Cik wrote:
this is only true because sillicons have been repeatedly hit with the nerf stick for like 3 years
i don't care about the status quo, because the status quo is stupid. i care about the way the game should be, and the game should have a role for sillicons to play in following out their lawset, which involves fighting (though not necessarily winning) against security if security are imitating the NKVD.
Yeah I understand you and I can see what you want. But you should really care about the status quo as it is the result of what has happened.

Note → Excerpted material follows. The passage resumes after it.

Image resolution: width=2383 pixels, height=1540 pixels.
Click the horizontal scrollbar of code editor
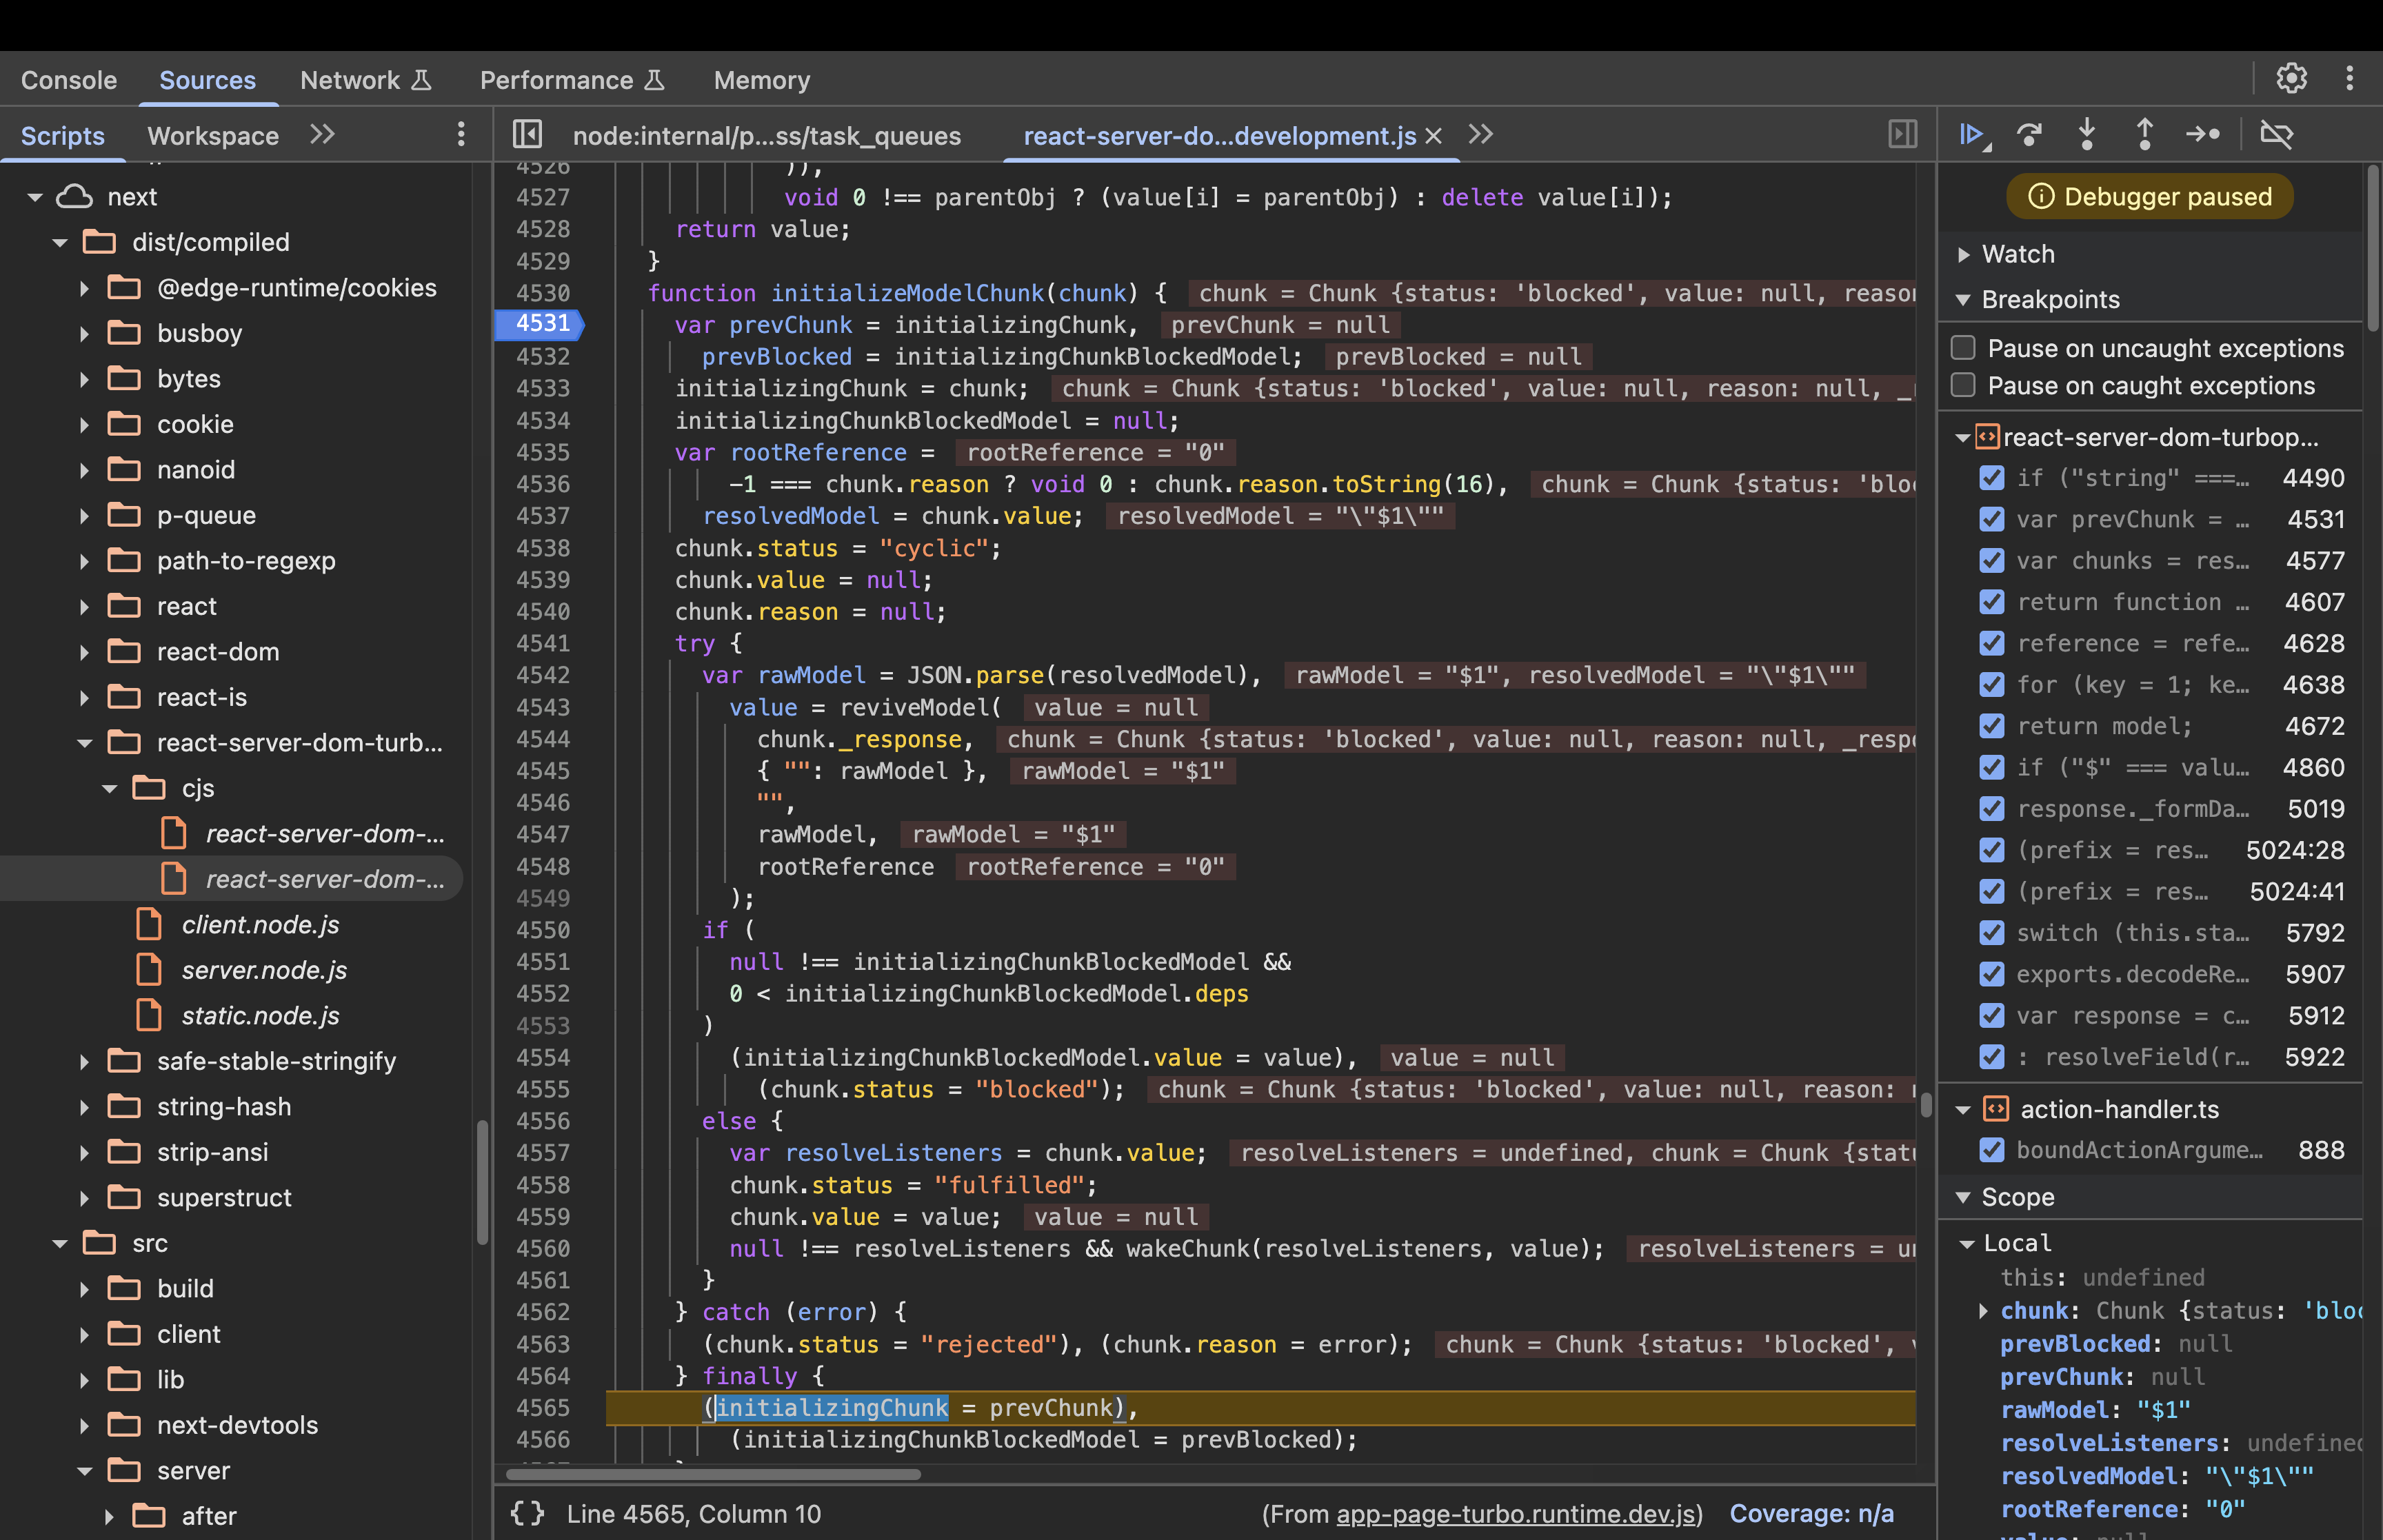712,1474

The game has evolved to not let the silicons play asimov solely based on their laws. Maybe asimov was never a good fit for this game (up to opinion), maybe there was a single salty dude that pushed through changes, maybe there was agreement among a lot of players that some shit should not fly, maybe there were changes that only unintentionally affected silicons. How exactly it came about is of little importance; it is important how silicons developed as a whole leading to the current state.
The fact is that what you and many others holding onto asimov want was incrementally obstructed, made impossible, over the years.
It's not time to fix asimov, it's time to bury it.
The game has evidently been going in a direction in which asimov does not play the role it was intended for, so how does it make sense to reintroduce a variant of an earlier state of this evolution? Don't repeat mistakes.
The same goes for the silicon policies.
They are because they were needed.
I would like to say they evolved along with the changes to silicons, but that would be false ... the policies we have today are practically the same since 2014:
https://tgstation13.org/wiki//index.php ... con_Policy
One could argue that the policies dictate the behaviour players expect from asimov better than the lawset itself does. Writing a policy on a wiki is easier and more accessible than coding a lawset. I have a big beef with policies > lawset (
click), but I tolerate it as a necessary evil in regards to asimov.
Removing them entirely would just be retarded.
It was tried
by not-so-benevolent dictator hornygranny and it failed.
1) Write down what you want silicions to be, how you want them to behave.
2) Evaluate how the desired behaviour works with the route the game takes and compare it to what ideas the policies convey. Scrap aspects of your draft that don't fit.
3) Refine what is left into a lawset.
Don't do it the other way around.
Its not a flaw, its a feature.
Meh, it is made to look like a feature because the flawed idea underlying it all is incompatible.
It's like having a too small tire on your car. Sure you can still steer the car to drive straight.